C’était en effet la première rencontre entre les deux frères ennemis depuis leur duel à l’élection présidentielle de 2010, qui avait débouché sur une majeure crise politique meurtrière. Le président ivoirien recevait ce 27 juillet son ennemi de toujours, dix ans après la crise post-électorale. Mais derrière l’accolade et les sourires, qui ont agréablement surpris les observateurs, les motivations et la sincérité de ces retrouvailles ne cessent d’interroger.

Laurent Gbagbo a regagné Abidjan le 17 juin dernier, après avoir été blanchi de crimes faute de « preuves suffisantes ». Il avait été libéré le 31 mars 2021 par la Cour pénale internationale après 10 ans derrière les barreaux à La Haye et loin de la politique ivoirienne.

À l’issue de la rencontre, Alassane Ouattara a tweeté: « Rencontre cordiale et fraternelle avec mon jeune frère Laurent Gbagbo. Nous travaillerons à renforcer la confiance, dans l’intérêt de notre pays ».
Dans un show savamment huilé, devant les caméras, on a distinctement entendu Ouattara, qui accueillait Gbagbo, souhaiter la bienvenue à son hôte en ces termes: « Comment tu vas, Laurent ? Content de te voir ». Puis les deux personnalités ont pénétré dans le palais présidentiel la main dans la main, comme des vieux copains.

Fraternité et détente désormais

À l’issue d’un entretien de  trente minutes, les anciens ennemis sont ressortis du palais tout sourire. Pour les observateurs, le différend opposant les deux frères ennemis semblait avoir été subitement aplani.

Devant la presse, le président Ouattara a assuré que la rencontre a été « fraternelle » et « détendue », ajoutant que « malgré les divergences du passé, ce qui importe c’est la Côte d’Ivoire, c’est la paix pour notre pays ».

Le président Ouattara a par ailleurs promis que cette rencontre n’est pas la dernière. « Nous nous sommes convenus de nous retrouver de temps en temps. C’est important de rétablir la confiance et que les Ivoiriens se réconcilient et se fassent confiance également ».

Pour sa part, Laurent Gbagbo a révélé qu’il a profité de l’opportunité pour plaider en vue de la libération des nombreuses personnes emprisonnées à la suite des affrontements post-électoraux de 2010.

De bonne augure pour l’avenir de la Côte d’Ivoire ?

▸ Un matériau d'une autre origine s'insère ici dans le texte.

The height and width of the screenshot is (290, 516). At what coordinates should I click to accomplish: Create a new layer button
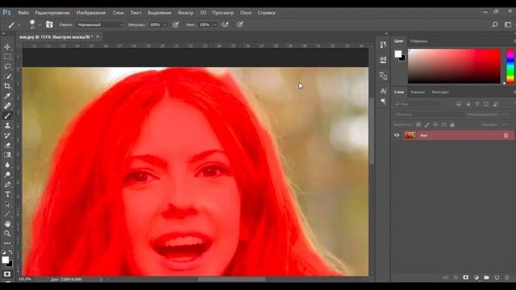click(497, 277)

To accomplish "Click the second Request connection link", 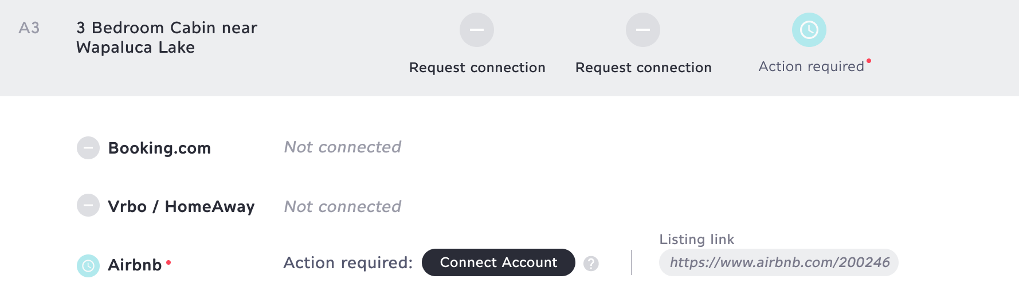I will (x=644, y=68).
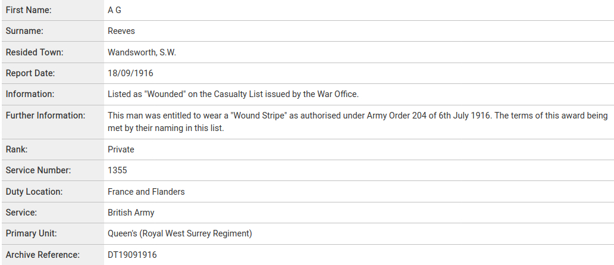Screen dimensions: 614x265
Task: Click archive reference DT19091916
Action: coord(132,255)
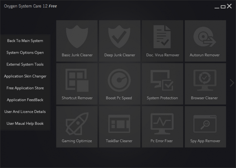The image size is (236, 168).
Task: Go Back To Main System
Action: [25, 41]

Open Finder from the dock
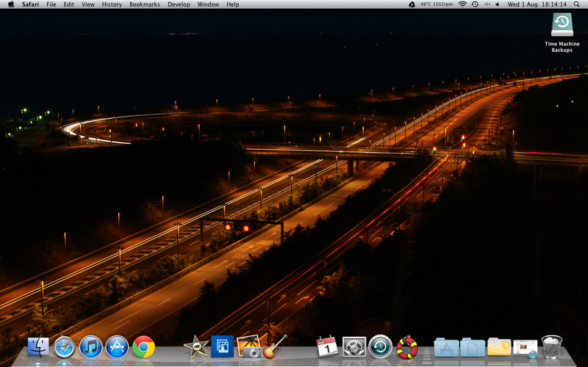pyautogui.click(x=38, y=346)
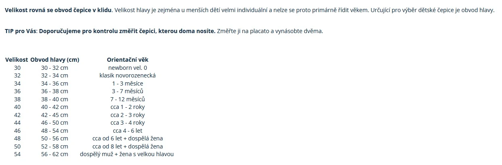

La rencontre du 27 juillet entre Ouattara et Gbagbo semble venir ainsi mettre fin à l’animosité entre deux camps ennemis qui se sont affrontés à l’arme lourde, sur fond d' »ivoirité » et de conservation du pouvoir.

En effet, la Côte d’Ivoire n’a pas fini de panser ses meurtrissures après des années de guerre fratricide qui avait autant consacré la partition du pays, en 2002, qu’occasionné des milliers de morts parmi la population civile.

Après la réconciliation solennellement organisée par Laurent Gbagbo, alors président de Côte d’Ivoire, le 30 juillet 2007 à Bouaké, ex-capitale de la rébellion du futur Premier ministre Guillaume Soro, le pays était de nouveau retombée dans ses travers. La contestation des résultats de la présidentielle de 2010 avait déclenché une guerre civile tout aussi meurtrière consécutive à la crise post-électorale.

Difficile de tout effacer d’un revers de la main

Malgré la symbolique de réconciliation que renvoient les images de cordialité et de fraternité de la rencontre entre les deux ennemis d’hier, il est tout de même difficile de tout formater. « Nous estimons que la réconciliation ne peut pas se résumer à la rencontre de deux citoyens. Il faut la vérité, la justice », a estimé le même jour Issiaka Diaby, président du Collectif des victimes de Côte d’Ivoire. Un volet que Ouattara a curieusement zappé tout au long de sa présidence.


Après cette rencontre inédite, le président ivoirien va-t-il tenter la même opération de charme en direction de l’autre ancien président, à savoir Henri Konan Bédié, également en rupture avec Abidjan, mais qui, lui, a déjà pris langue avec Laurent Gbagbo, mi-juillet ? Est-ce que la rencontre « joviale » Ouattara-Gbagbo aura-t-elle suffi à exorciser définitivement la Côte d’Ivoire de ses vieux démons ? L’avenir, sûrement proche, nous le dira bien.